Characterization, primary structure and molecular evolution of anticoagulant protein from Agkistrodon actus venom

Abstract

An anticoagulant protein named AaACP was isolated from Agkistrodon actus (hundred-pace snake of Taiwan, Viperidae) venom. AaACP inhibited the factor Xa-induced plasma coagulation in a concentration-dependent manner. Thus, AaACP seems to bind to factor Xa in prothrombinase complex. AaACP was composed of A and B chains linked by disulphide bond(s). The amino acid sequences of A and B chains of AaACP were analysed with a few residues unidentified which were complemented from the nucleotide sequences of their cDNAs. The A chain consisted of 129 amino acid residues and the B chain 123 amino acid residues. Their amino acid sequences were highly similar to those of A and B chains of a series of anticoagulant proteins which had been purified from the venoms of some Viperidae snakes. The A and B chains structurally belong to C-type lectin-like protein family of snake venom origin. Construction of phylogenetic tree of C-type lectins and C-type lectin-like proteins based on their amino acid sequences indicated that their A and B chains diverged before speciation of snake species.
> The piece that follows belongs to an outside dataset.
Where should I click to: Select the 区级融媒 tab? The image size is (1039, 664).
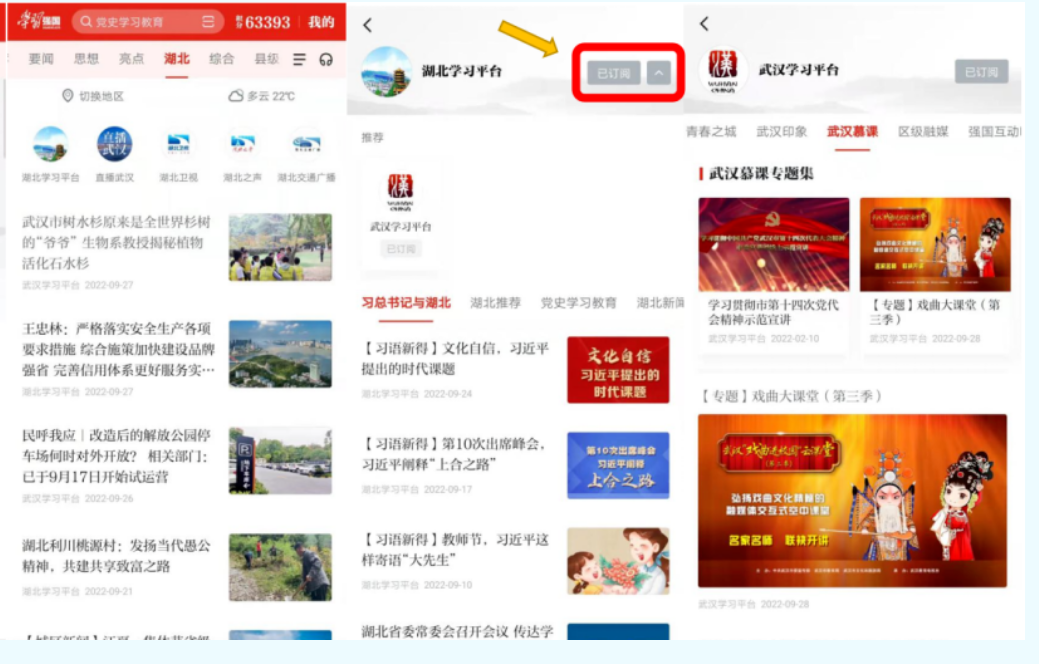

The comparison of the nucleotide sequences of the cDNAs encoding A and B chains of AaACP and of Trimeresurus flavoviridis (Viperidae) venom-gland factors IX/X-binding protein and factor IX-binding protein showed that the mature protein-coding region is much more variable than the signal peptide-coding domain and the 5'- and 3'-untranslated regions, being in contrast to the case of the ordinary isoprotein genes. The ratios of the numbers of nucleotide substitutions per nonsynonymous site (K(A)) and per synonymous site (K(S)) in the mature protein-coding region in the cDNA pairs were about three times greater than those for the ordinary isoprotein genes, suggesting that these genes have been evolving in an accelerated manner. Taking account of the functional diversities of venom-gland C-type lectins and C-type lectin-like proteins including factors IX and/or X-binding proteins, it can be said that their functional diversities have been acquired by accelerated evolution.